● **WORK TASK**
Copy the lines exactly. Begin at the first line of the data and stop after the line with "Rooms (15, 2569)".
------------------------------------------------
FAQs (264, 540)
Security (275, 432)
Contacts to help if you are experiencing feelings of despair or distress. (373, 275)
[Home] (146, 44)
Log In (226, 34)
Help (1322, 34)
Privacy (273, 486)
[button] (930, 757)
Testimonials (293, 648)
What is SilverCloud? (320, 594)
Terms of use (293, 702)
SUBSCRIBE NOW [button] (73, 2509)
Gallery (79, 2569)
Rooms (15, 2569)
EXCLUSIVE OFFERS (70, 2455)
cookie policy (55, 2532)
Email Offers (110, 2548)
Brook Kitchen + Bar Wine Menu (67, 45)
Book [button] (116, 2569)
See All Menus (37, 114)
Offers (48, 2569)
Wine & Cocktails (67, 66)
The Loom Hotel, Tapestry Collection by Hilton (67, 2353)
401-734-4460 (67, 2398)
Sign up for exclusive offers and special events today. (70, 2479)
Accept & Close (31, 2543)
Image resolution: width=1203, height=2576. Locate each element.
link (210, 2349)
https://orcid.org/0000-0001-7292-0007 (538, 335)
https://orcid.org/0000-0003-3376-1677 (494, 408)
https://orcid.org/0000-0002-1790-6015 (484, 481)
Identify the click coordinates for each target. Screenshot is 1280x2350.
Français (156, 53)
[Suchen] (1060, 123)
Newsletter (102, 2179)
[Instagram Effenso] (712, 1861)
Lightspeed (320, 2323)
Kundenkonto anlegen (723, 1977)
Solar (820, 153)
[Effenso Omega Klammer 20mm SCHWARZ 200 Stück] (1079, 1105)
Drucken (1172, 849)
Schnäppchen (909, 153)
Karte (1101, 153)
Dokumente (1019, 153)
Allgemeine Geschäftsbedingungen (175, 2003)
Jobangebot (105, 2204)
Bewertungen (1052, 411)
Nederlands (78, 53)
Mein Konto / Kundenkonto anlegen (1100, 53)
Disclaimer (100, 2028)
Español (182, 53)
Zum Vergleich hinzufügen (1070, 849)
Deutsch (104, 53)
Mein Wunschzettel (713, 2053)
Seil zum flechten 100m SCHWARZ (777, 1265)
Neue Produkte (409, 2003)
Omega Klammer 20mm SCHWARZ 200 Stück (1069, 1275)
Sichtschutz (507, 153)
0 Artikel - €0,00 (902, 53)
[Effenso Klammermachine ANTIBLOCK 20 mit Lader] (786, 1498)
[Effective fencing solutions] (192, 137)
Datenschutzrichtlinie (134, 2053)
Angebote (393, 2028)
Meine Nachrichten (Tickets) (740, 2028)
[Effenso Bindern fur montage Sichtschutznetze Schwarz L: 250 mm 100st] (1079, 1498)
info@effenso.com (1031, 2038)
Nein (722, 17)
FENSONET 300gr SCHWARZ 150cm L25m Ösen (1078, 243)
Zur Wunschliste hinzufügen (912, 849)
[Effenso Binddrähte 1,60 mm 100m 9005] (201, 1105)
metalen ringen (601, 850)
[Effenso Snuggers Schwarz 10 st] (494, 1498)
------------------------------------------------
● **RESPONSE FOR THIS EXERCISE**
FAQs (264, 540)
Security (275, 432)
Contacts to help if you are experiencing feelings of despair or distress. (373, 275)
[Home] (146, 44)
Log In (226, 34)
Help (1322, 34)
Privacy (273, 486)
[button] (930, 757)
Testimonials (293, 648)
What is SilverCloud? (320, 594)
Terms of use (293, 702)
SUBSCRIBE NOW [button] (73, 2509)
Gallery (79, 2569)
Rooms (15, 2569)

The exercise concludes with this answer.